A few days after he initiated this postulate early in the primary campaign, the Danish prime minister set Sanders straight, saying, “I know that some people in the US associate the Nordic model with some sort of socialism. Therefore I would like to make one thing clear. Denmark is far from a socialist planned economy. Denmark is a market economy…with a flexible labor market that makes it easy to hire or fire.” …………………………………………………………………..
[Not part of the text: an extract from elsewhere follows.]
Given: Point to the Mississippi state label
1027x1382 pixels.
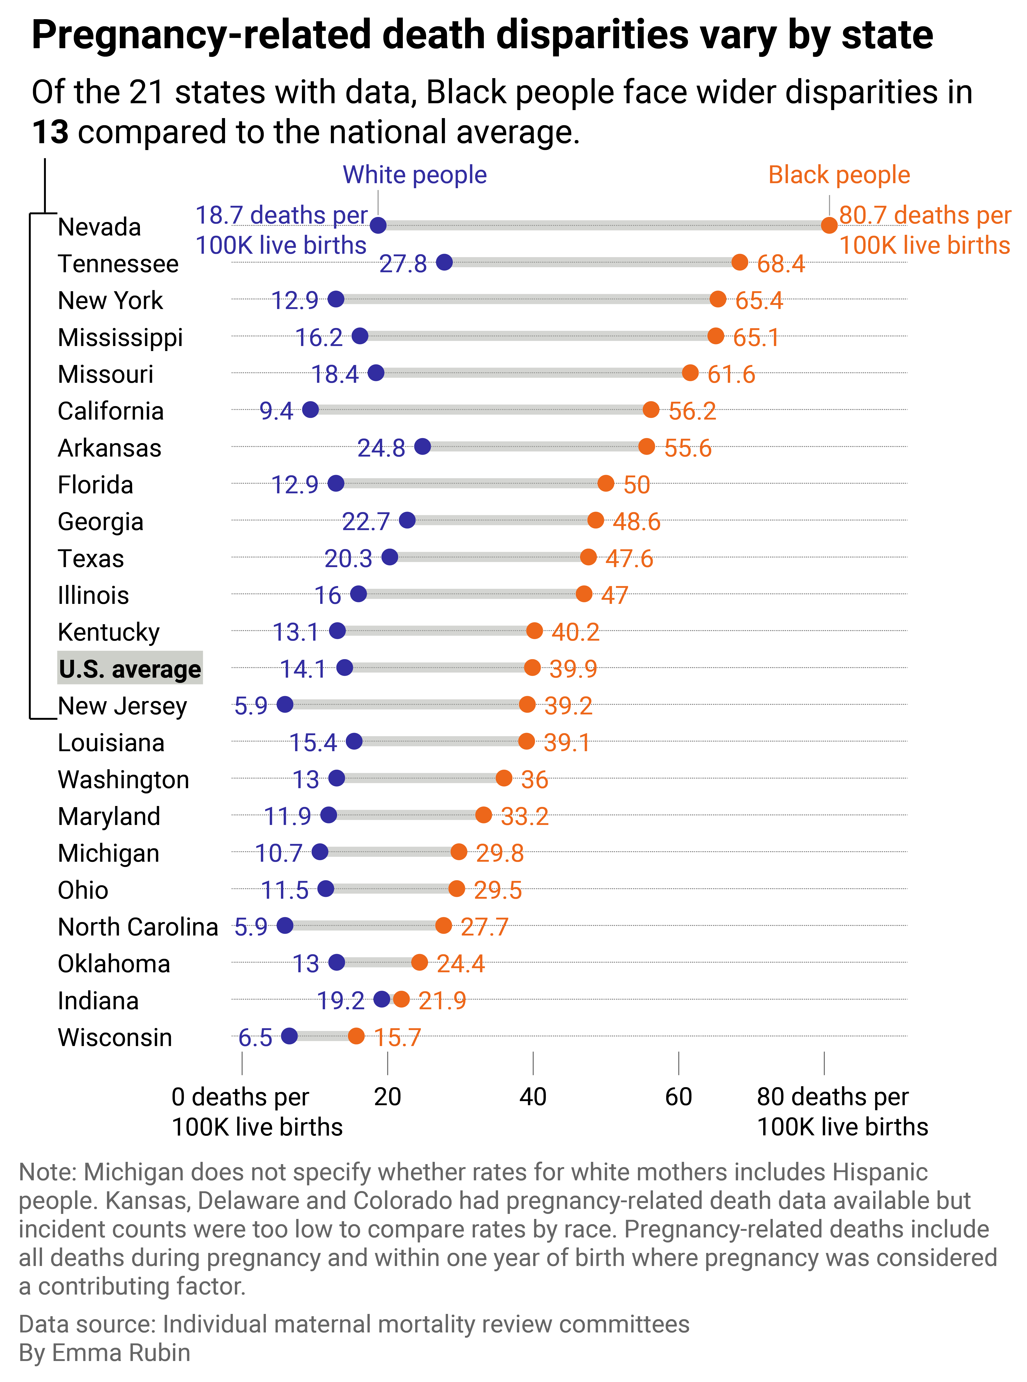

(1) As an organizer and spokesperson for the Central American peace-solidarity march being planned, I asked him to be on standby if we had use for his political influence. The six-week march (mostly in buses in 1985-6) from Panama to Mexico supported the Contadora peace process devised by regional leaders to pressure the US to end its war against Nicaragua, and its backing of military regimes massacring people in El Salvador and Guatemala. Anker Joergensen was useful when one of our marchers was arrested in El Salvador. Through his calls and those of other European leading figures, we forced the government to release the worker.
This series sprang from discussions I’ve had with several people regarding the Danish/Scandinavian model of social democracy, or socialism as Bernie Sanders contends. Some well intentioned persons view the Nordic Model as a solution to greedy capitalism, while others view its role as a seditious savior of exploitative capitalism. Many Cubans I knew when living there (1988-96) and visiting since see the Nordic Model as a way out for their failing revolution, gone the way of a bureaucratic state. Some Spaniards backing Podemos hope to emulate Scandinavia, whose social democracy is also failing, unbeknownst to many foreign admirers.
Hathaway put it this way. We are witnessing “the death of social democracy in Europe coupled with the rise of pseudo-left parties that exist to channel potentially revolutionary energy into reformist dead-ends…the crackdown on social democracy is inevitable under capitalism. These progressive measures were only allowed to stimulate consumption because the main consumer market then [Europe 1920s-70s and USA in Keynesian time, 30s-70s] was in the home countries. Now the market is global, and the corporations have to slash costs to compete with the emerging capitalist countries, which have lower wages, so social democracy has to go. But this crackdown may finally make the workers in the West realize their class position and start fighting back.”
Lindorff put it another way. “Sanders [social democratic approach] offers a chance, slim I would agree, to attack the country’s corrupt power structure, and if that happens, we will inevitably see a weakening of the imperialist superstructure, and of the military industrial-complex…Sanders is urging his backers to create a movement, not for him but for the issues that matter which he is backing…It is a fantasy to believe that there will be a socialist revolution in the US that will overthrow the system. Far more likely is an openly fascist government.”